= Stated task =
Write every line of the records below as a JSON list of strings, one string per line, skipping blank lines. Leave the pictures out of the list.

Items from a data source:
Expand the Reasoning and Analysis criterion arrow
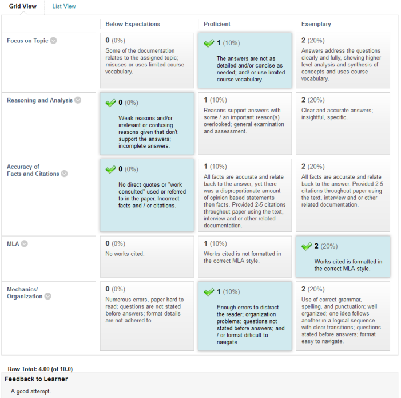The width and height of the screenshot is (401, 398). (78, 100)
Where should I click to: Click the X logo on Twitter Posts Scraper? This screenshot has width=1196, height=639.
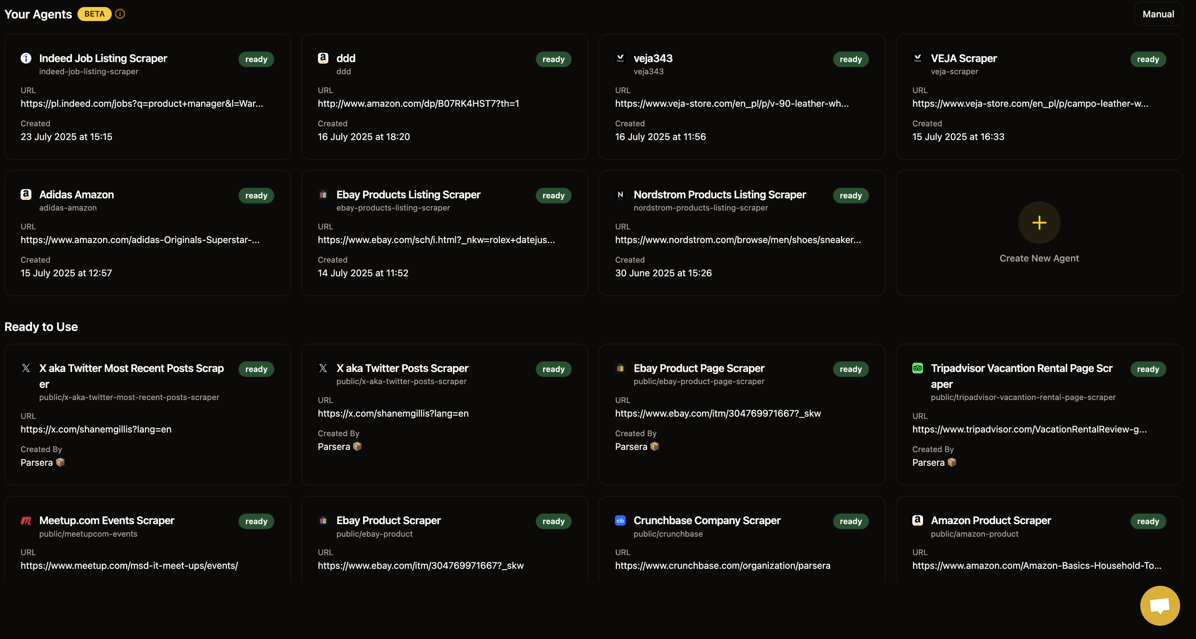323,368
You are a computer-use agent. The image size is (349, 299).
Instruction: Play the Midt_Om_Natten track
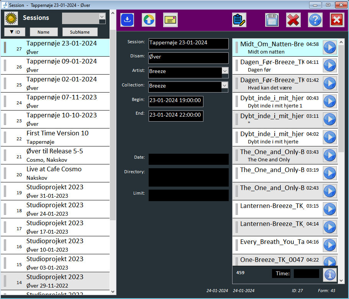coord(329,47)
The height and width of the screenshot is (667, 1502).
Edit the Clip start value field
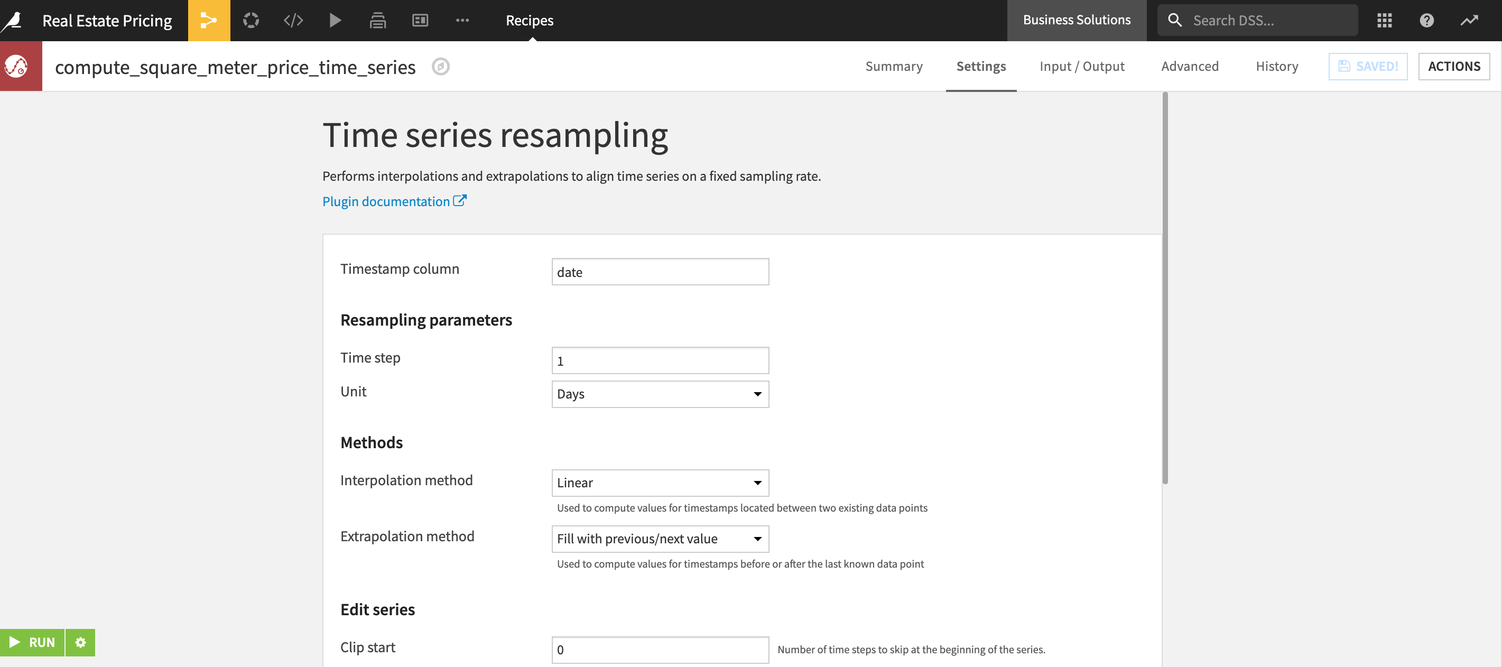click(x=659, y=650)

= Response to the exercise =
[
  "Expand the Reasoning and Analysis criterion arrow",
  "The width and height of the screenshot is (401, 398). (78, 100)",
  "Where should I click to: Click the X logo on Twitter Posts Scraper? This screenshot has width=1196, height=639.",
  "323,368",
  "You are a computer-use agent. The image size is (349, 299).",
  "Instruction: Play the Midt_Om_Natten track",
  "coord(329,47)",
  "The height and width of the screenshot is (667, 1502).",
  "Edit the Clip start value field",
  "click(x=659, y=650)"
]